Frequently asked questions

What are the four resolutions in Heydon's Case?

In Heydon's Case (1584) the Barons of the Exchequer said four things must be considered for the true interpretation of any statute: what was the common law before the Act; what was the mischief and defect the common law did not provide for; what remedy Parliament resolved to cure that mischief; and the true reason of the remedy. The judge's duty is to suppress the mischief and advance the remedy.

Which Indian case first applied the mischief rule?

Bengal Immunity Co. v. State of Bihar, AIR 1955 SC 661, is the leading early Indian authority applying Heydon's mischief rule, used there to construe Article 286 of the Constitution. R.M.D. Chamarbaugwalla v. Union of India, AIR 1957 SC 628, and Kanwar Singh v. Delhi Administration, AIR 1965 SC 871, are the other staple Indian applications of the rule.

Why is Fisher v. Bell a criticism of the literal rule?

In Fisher v. Bell [1961] 1 QB 394 a shopkeeper who displayed a flick knife with a price ticket was acquitted of "offering for sale" an offensive weapon, because in contract law a window display is only an invitation to treat, not an offer. The literal reading defeated Parliament's evident purpose, illustrating why the golden and mischief rules exist to temper literalism.

How does Nokes v. Doncaster illustrate the golden rule?

In Nokes v. Doncaster Amalgamated Collieries [1940] AC 1014 the House of Lords refused to read the word "property" in the Companies Act literally, because doing so would have transferred a workman's contract of service to a new employer without his consent. Applying the golden rule, the court modified the ordinary meaning to avoid that absurd and repugnant result, no further than necessary, exactly as Grey v. Pearson requires.

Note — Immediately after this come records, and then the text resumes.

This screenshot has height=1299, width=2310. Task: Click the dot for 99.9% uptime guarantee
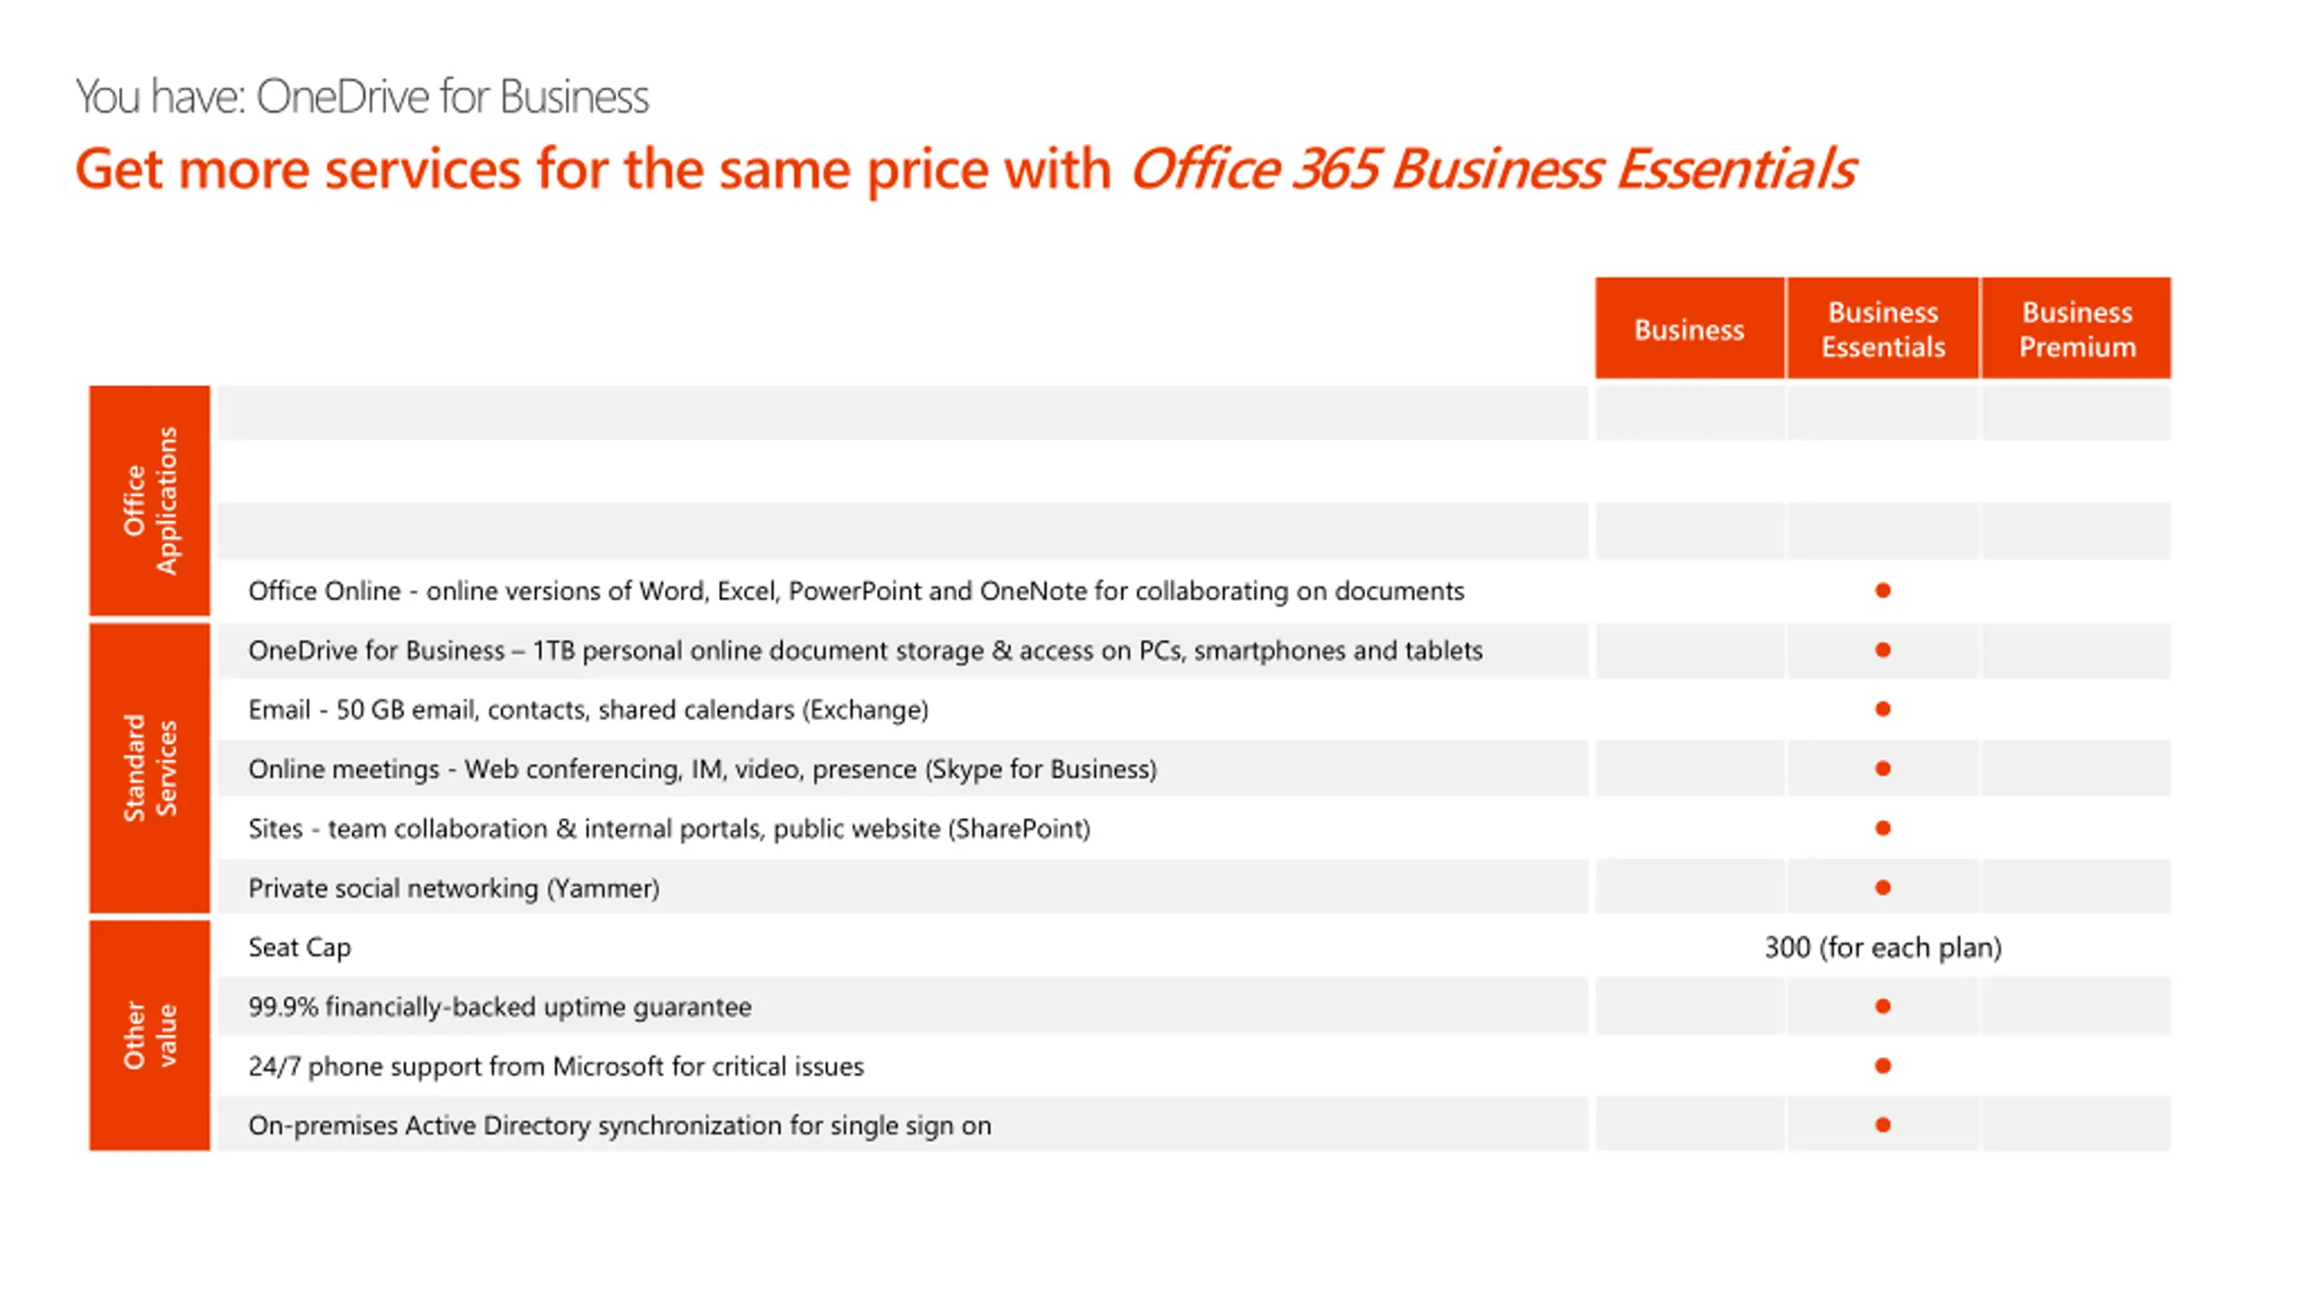tap(1882, 1006)
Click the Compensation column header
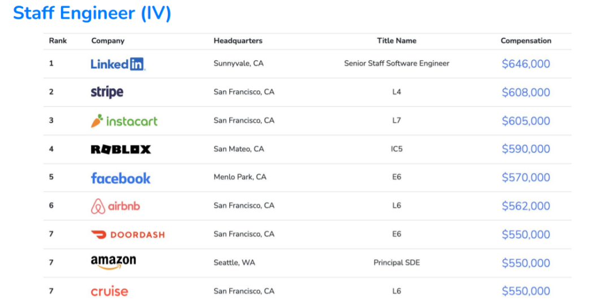610x305 pixels. click(526, 41)
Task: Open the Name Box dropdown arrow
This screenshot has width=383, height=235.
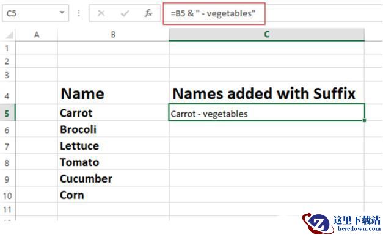Action: [62, 13]
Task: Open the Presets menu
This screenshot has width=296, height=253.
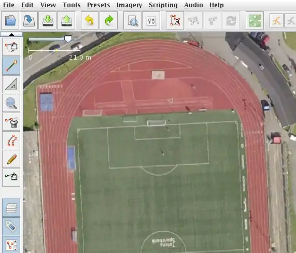Action: tap(98, 5)
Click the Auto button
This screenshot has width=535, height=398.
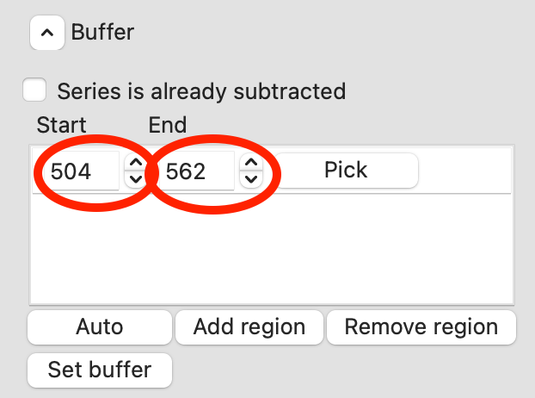100,327
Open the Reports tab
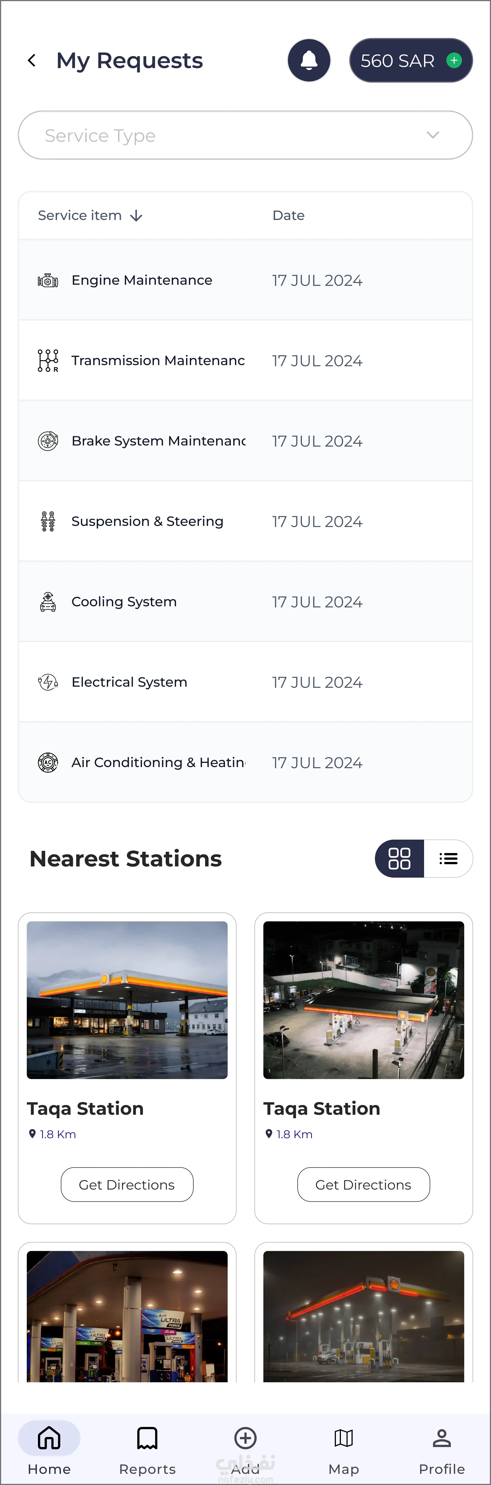Image resolution: width=491 pixels, height=1485 pixels. tap(148, 1448)
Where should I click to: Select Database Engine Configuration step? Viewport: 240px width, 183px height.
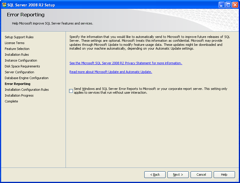27,78
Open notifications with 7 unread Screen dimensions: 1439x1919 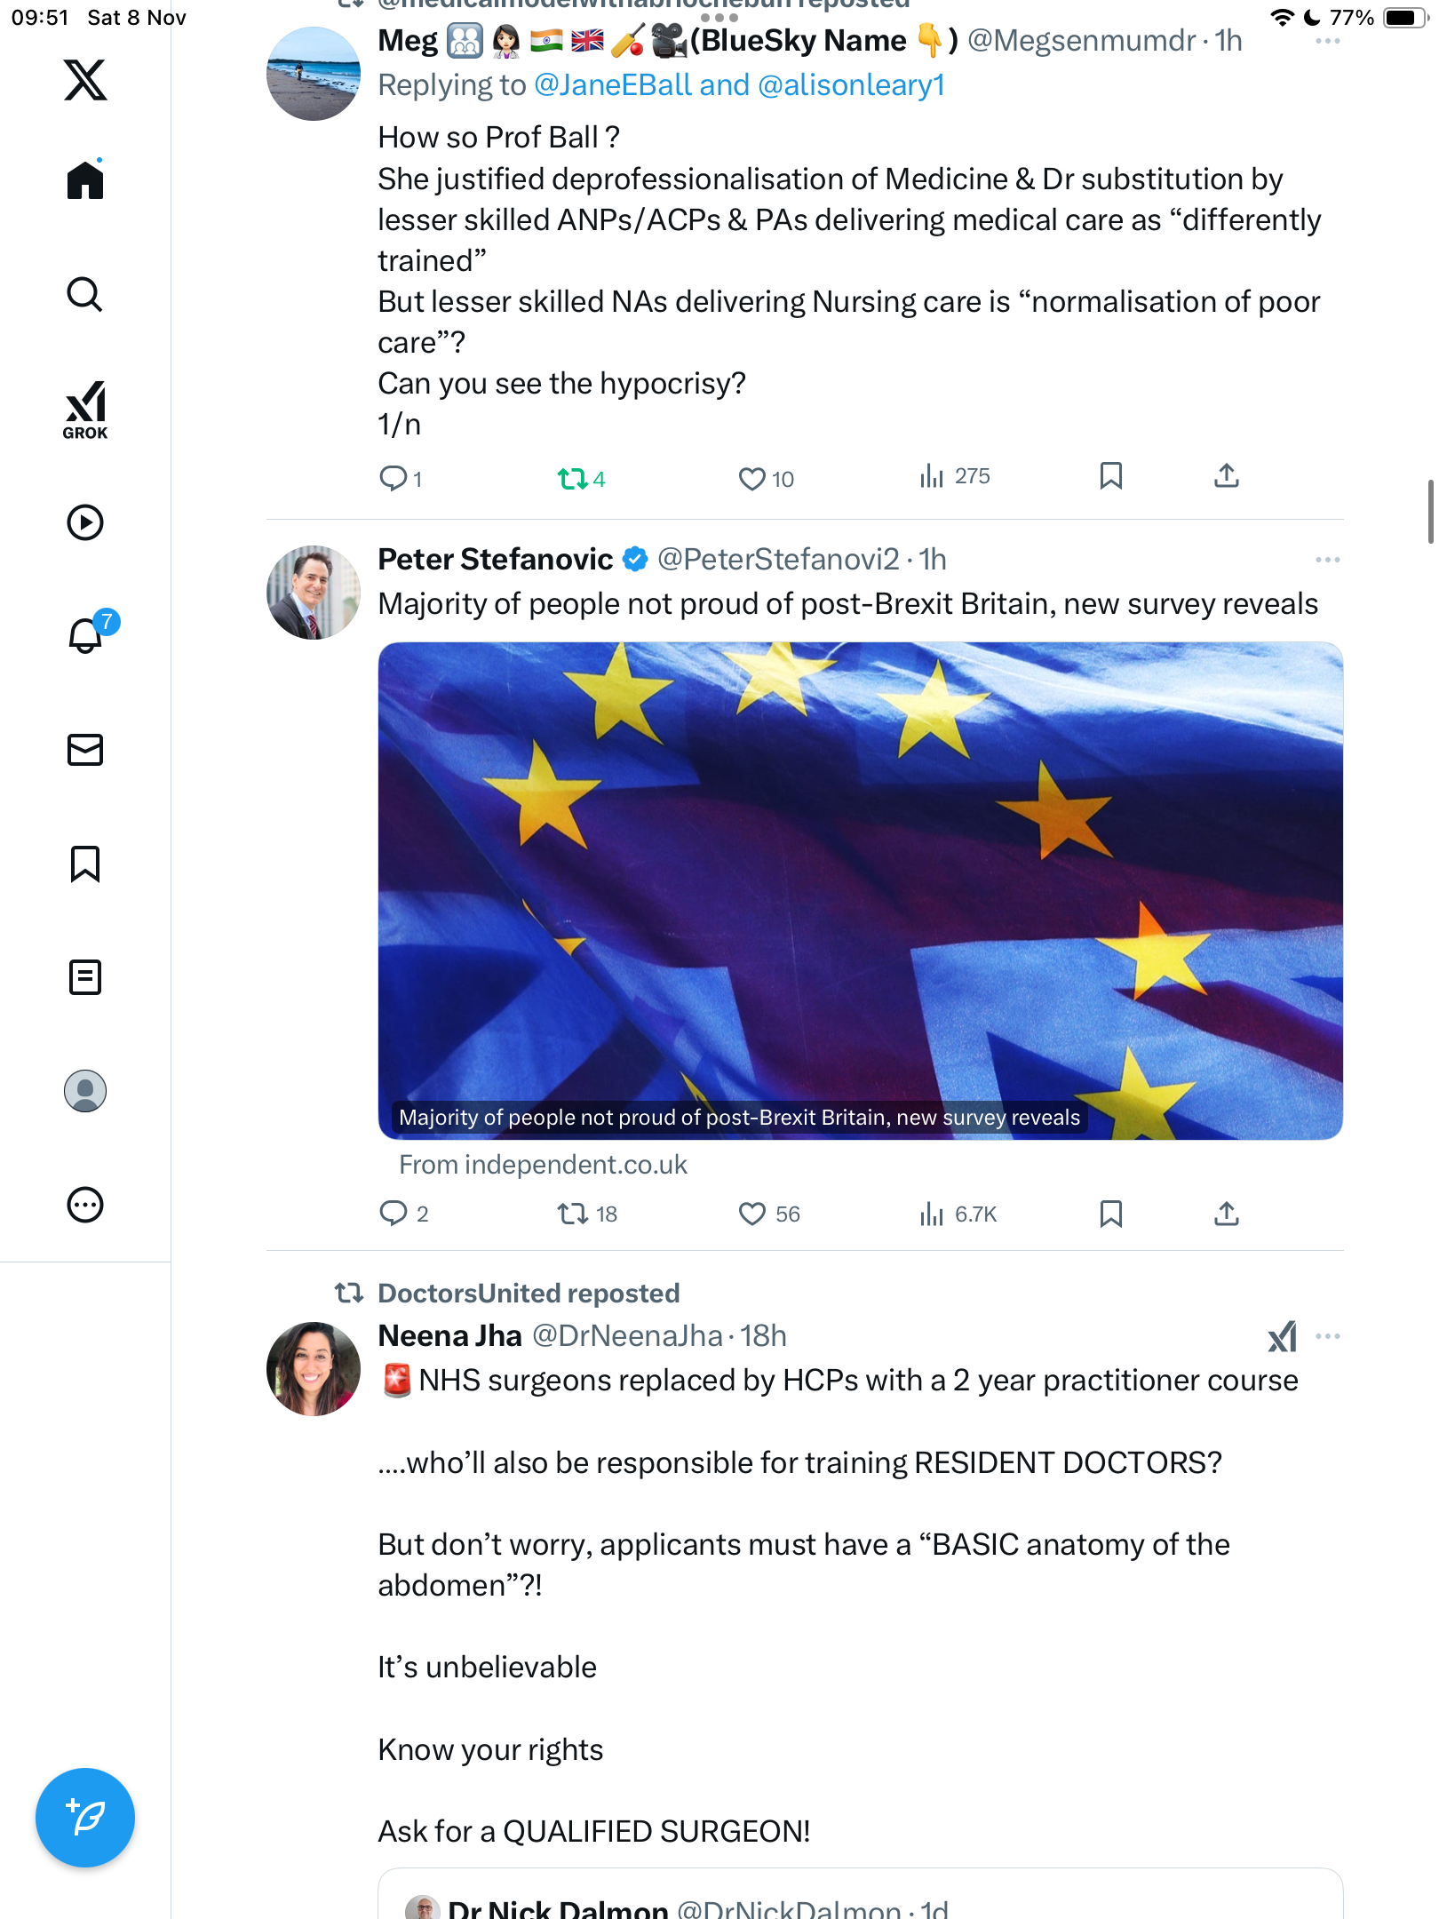(x=87, y=634)
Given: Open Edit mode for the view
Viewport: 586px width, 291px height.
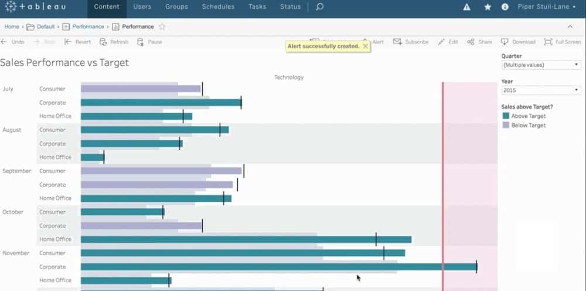Looking at the screenshot, I should [448, 42].
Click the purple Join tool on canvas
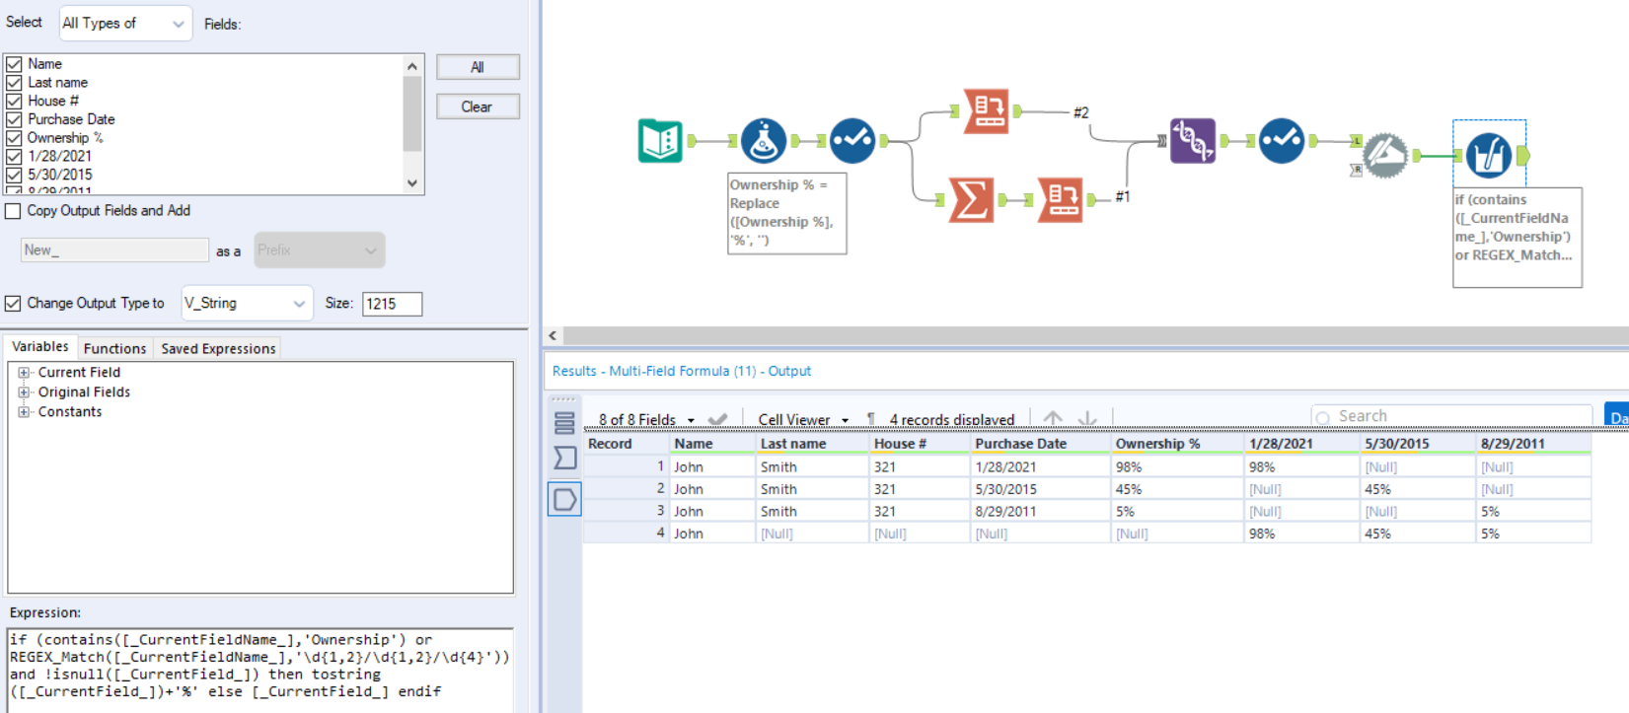The height and width of the screenshot is (713, 1629). (x=1192, y=141)
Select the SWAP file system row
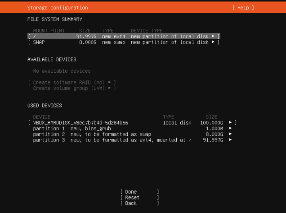 (124, 42)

What did K.P. Varghese decide about literal interpretation?

K.P. Varghese v. ITO, (1981) 4 SCC 173, held that Section 52(2) of the Income Tax Act could not be read literally to tax a notional gain on an honest sale, because that would tax income never received. Justice Bhagwati directed courts to eschew literalness and construe a provision by its object and purpose, even doing "some violence" to the language to avoid a manifestly unjust result.

What is the limit on purposive interpretation?

Magor and St. Mellons RDC v. Newport Corporation [1952] AC 189 sets the ceiling. Lord Simonds condemned filling statutory gaps by judicial invention as "a naked usurpation of the legislative function under the thin disguise of interpretation". Courts may construe a statute purposively to defeat absurdity, but they may not rewrite it; a true gap must be cured by an amending Act, not by the judge.